Parabolas have a unique feature called the vertex, which is the highest or lowest point on the curve. The x-coordinate of the vertex can be found at \(x = -\frac{b}{2a}\). Parabolas are also symmetrical around a vertical line passing through the vertex, known as the axis of symmetry. Understanding how a parabola behaves is crucial when graphing quadratic functions or solving problems related to them.
In the given exercise, the function \(y = ax^2 + bx + c\) forms a parabola that passes through certain points and has specific tangency conditions, which allows us to solve for the coefficients \(a\), \(b\), and \(c\).

A tangent line is a straight line that touches a curve at only one point without crossing it at that location.
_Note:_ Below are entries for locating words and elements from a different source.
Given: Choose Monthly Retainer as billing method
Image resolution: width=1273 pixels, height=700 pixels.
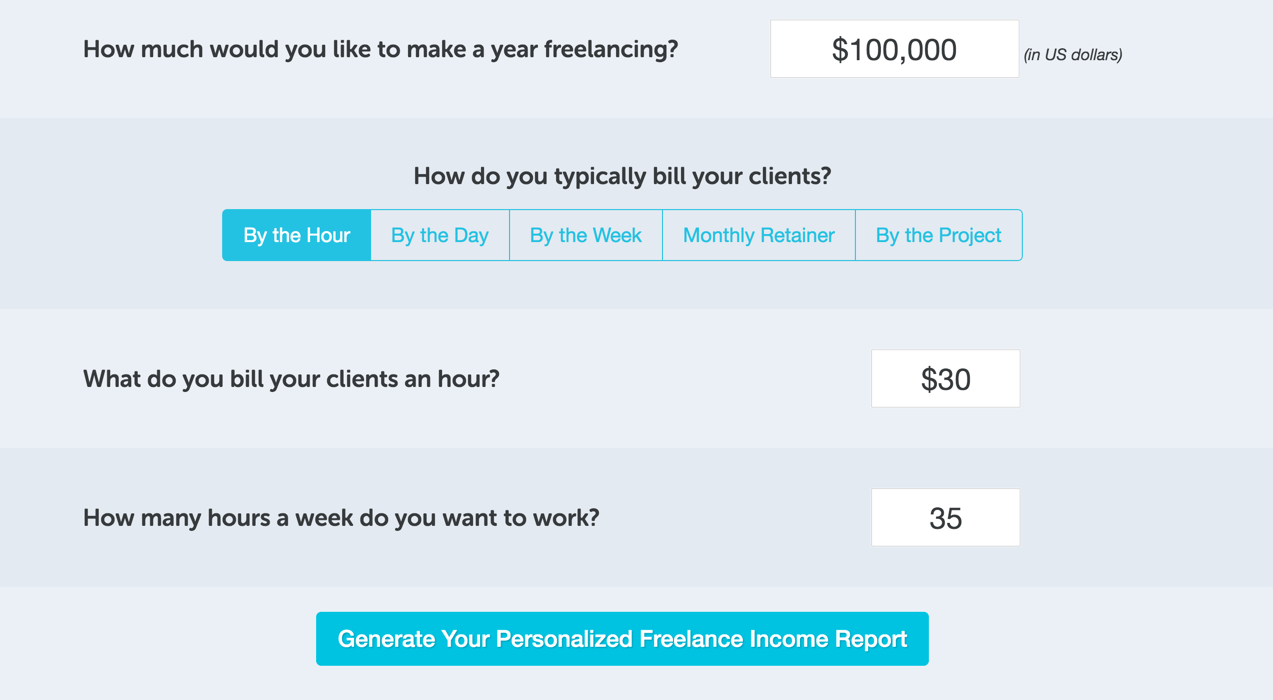Looking at the screenshot, I should pyautogui.click(x=758, y=235).
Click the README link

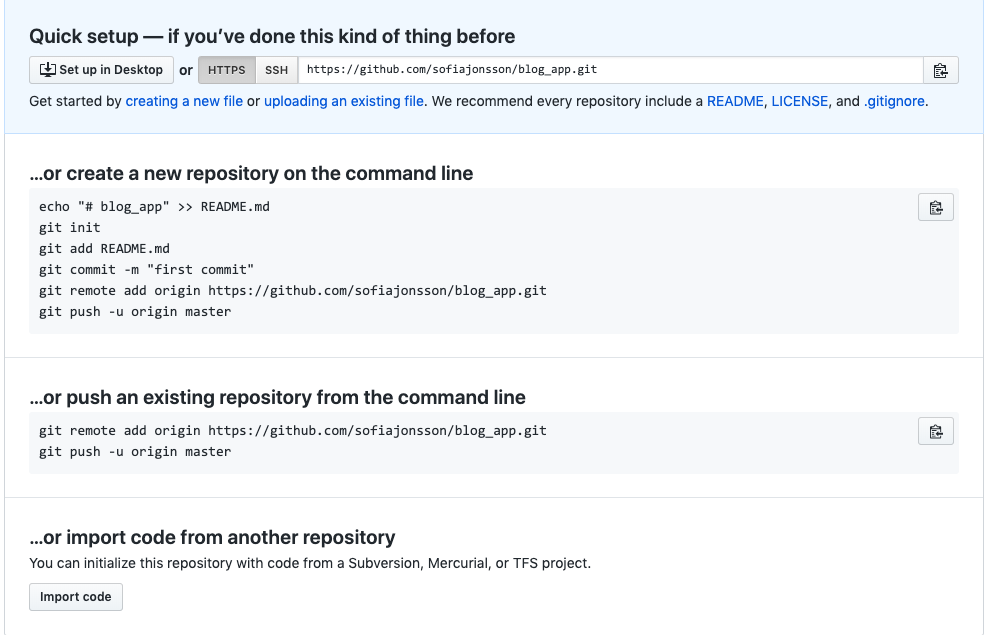(x=734, y=101)
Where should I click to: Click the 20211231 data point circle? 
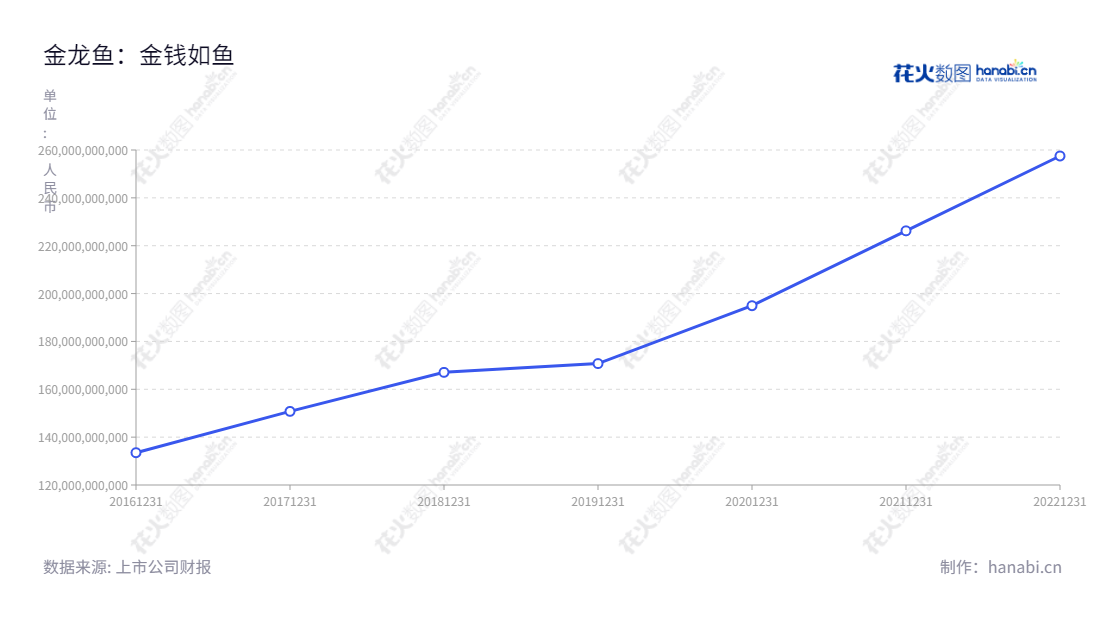906,231
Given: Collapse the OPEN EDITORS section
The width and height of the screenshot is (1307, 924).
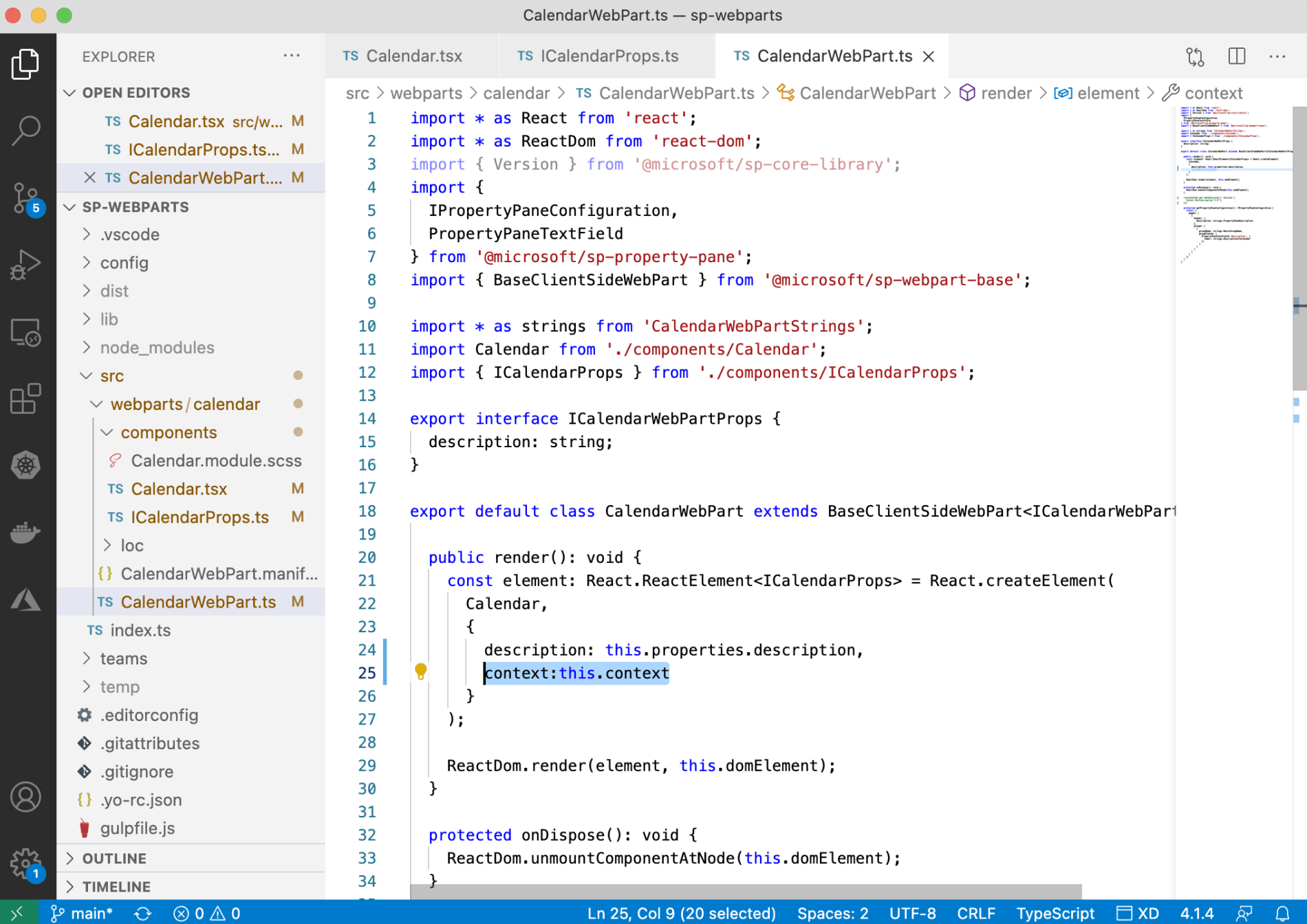Looking at the screenshot, I should pyautogui.click(x=136, y=92).
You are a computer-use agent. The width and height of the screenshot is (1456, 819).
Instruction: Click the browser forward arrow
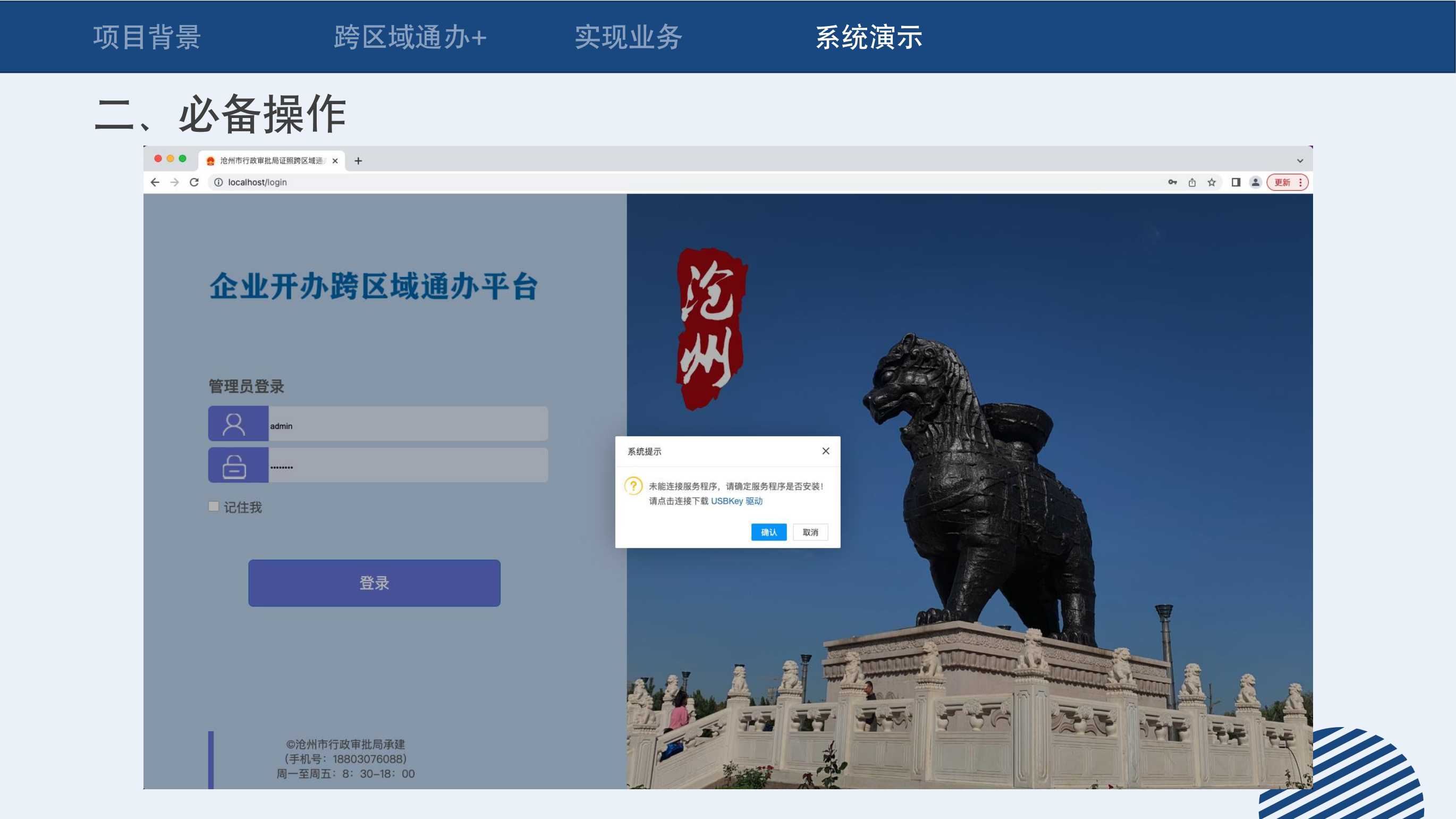click(175, 182)
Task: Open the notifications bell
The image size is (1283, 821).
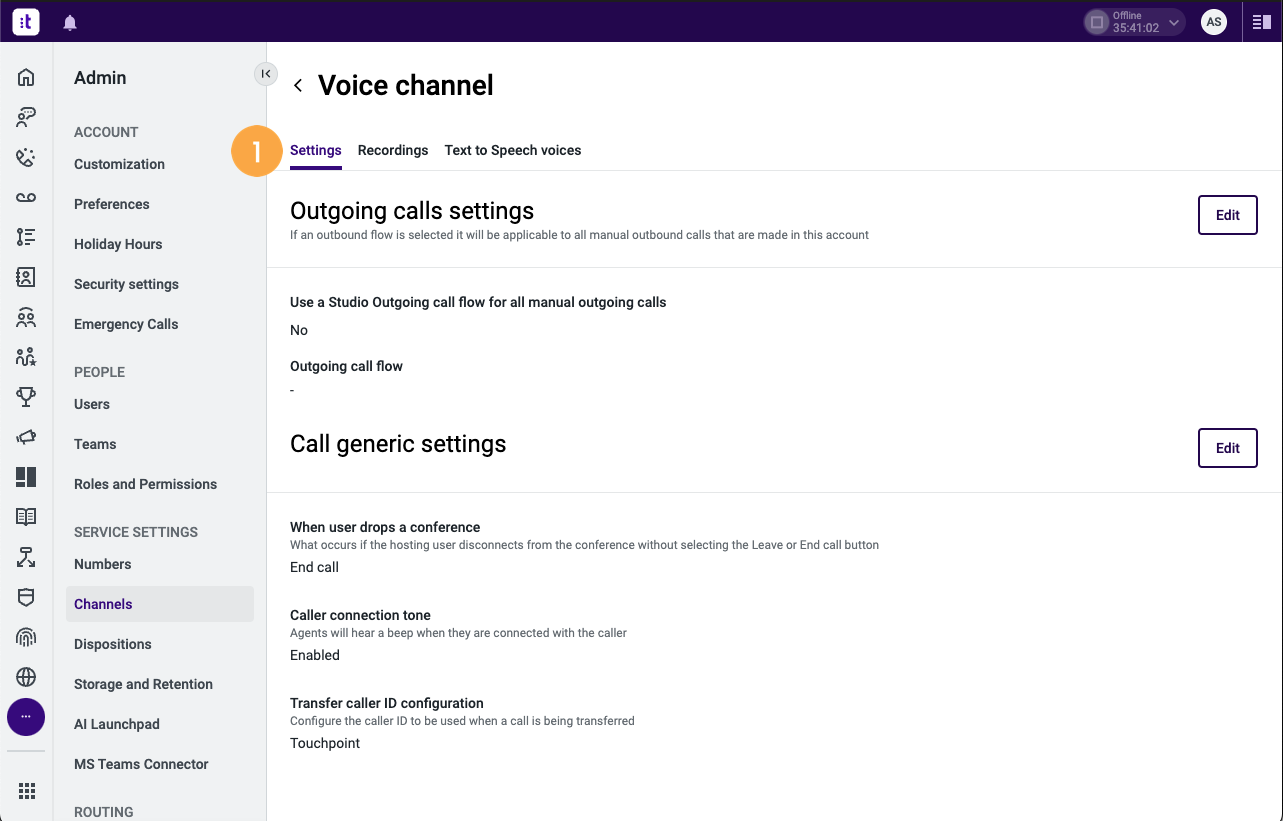Action: coord(70,22)

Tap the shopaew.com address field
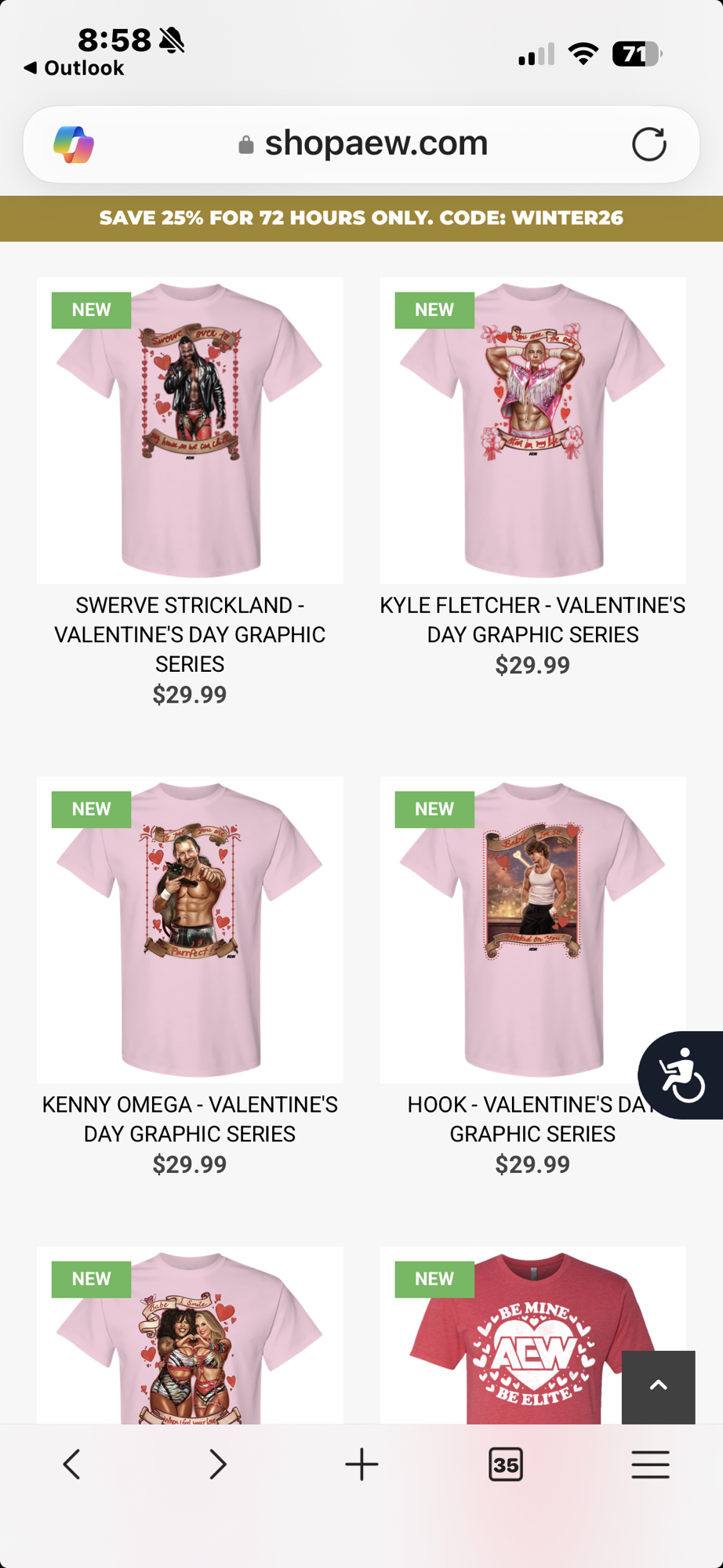pyautogui.click(x=362, y=144)
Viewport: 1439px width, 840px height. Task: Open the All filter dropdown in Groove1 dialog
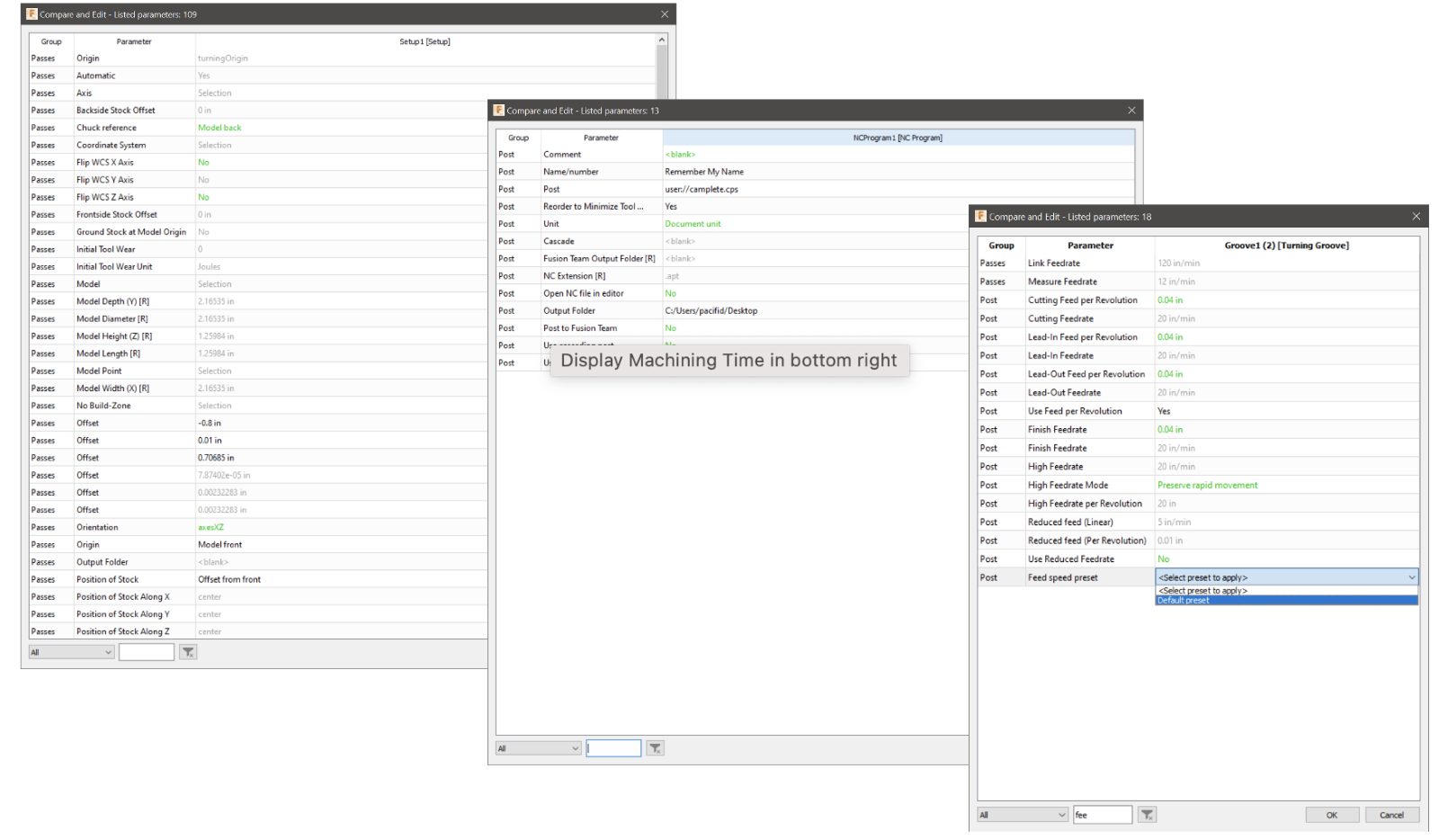(x=1022, y=814)
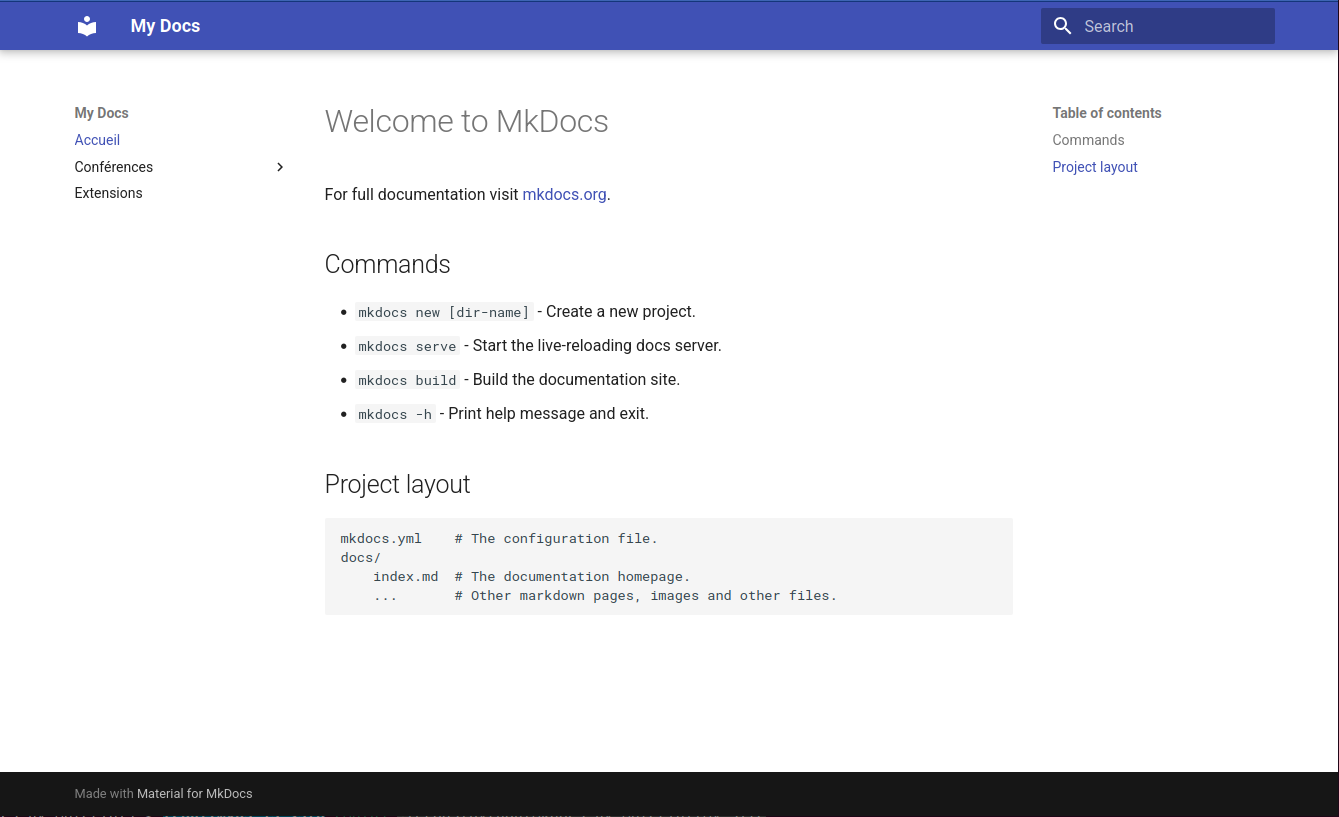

This special point is called the point of tangency. At this point, the tangent line has the same slope as the curve. This means it represents the instantaneous rate of change of the curve at that exact spot.
In the context of our problem, the line \(y = x\) acts as a tangent to the parabola \(y = ax^2 + bx + c\) at the origin \((0,0)\). Therefore, the parabola and the line not only intersect at this point but also share the same slope there. Understanding the concept of a tangent line helps solve problems involving curves and linear approximations.
Tangents are crucial in calculus and geometry as they help in understanding how curves behave at specific points and how they can be approximated by using lines.

The derivative is a fundamental concept in calculus that measures how a function changes as its input changes. In simpler terms, you can think of it as the slope of the tangent line to the curve at any given point. For a quadratic function \(y = ax^2 + bx + c\), its derivative is \(y' = 2ax + b\). This equation gives us the slope of the curve at any point \(x\).
Calculating the derivative of a function allows us to find where the slope is zero (maximum or minimum points) or where the slope matches that of a tangent line. This is particularly useful in optimization problems and physics. In our example, when the curve \(y = ax^2 + bx + c\) is tangent to the line \(y = x\) at the origin, their slopes must be equal at \(x = 0\). By substituting into the derivative formula, we found \(b = 1\), which matched the slope of \(y = x\), demonstrating the power of applying derivatives to real-world problems.

Slope is a measure of the steepness or incline of a line. It can be described as the ratio of the vertical change to the horizontal change between two points. In mathematics, it's often represented by the letter \(m\). For straight lines, the slope remains constant, but for curves, the slope changes at every point.
The slope of a line can be calculated using the formula \(m = \frac{\Delta y}{\Delta x}\), where \(\Delta y\) represents the change in \(y\) and \(\Delta x\) represents the change in \(x\). For the linear function \(y = x\), the slope is 1, meaning the line rises one unit vertically for each unit it moves horizontally.
Understanding slope is crucial when dealing with tangents on curves, as it shows how the function behaves locally. In the problem, when the parabola \(y = ax^2 + bx + c\) is tangent to the line \(y = x\), their slopes at the point of tangency (the origin) must be equal. This gave us one of the key conditions (\(b=1\)) to solve for the unknowns in the parabola equation.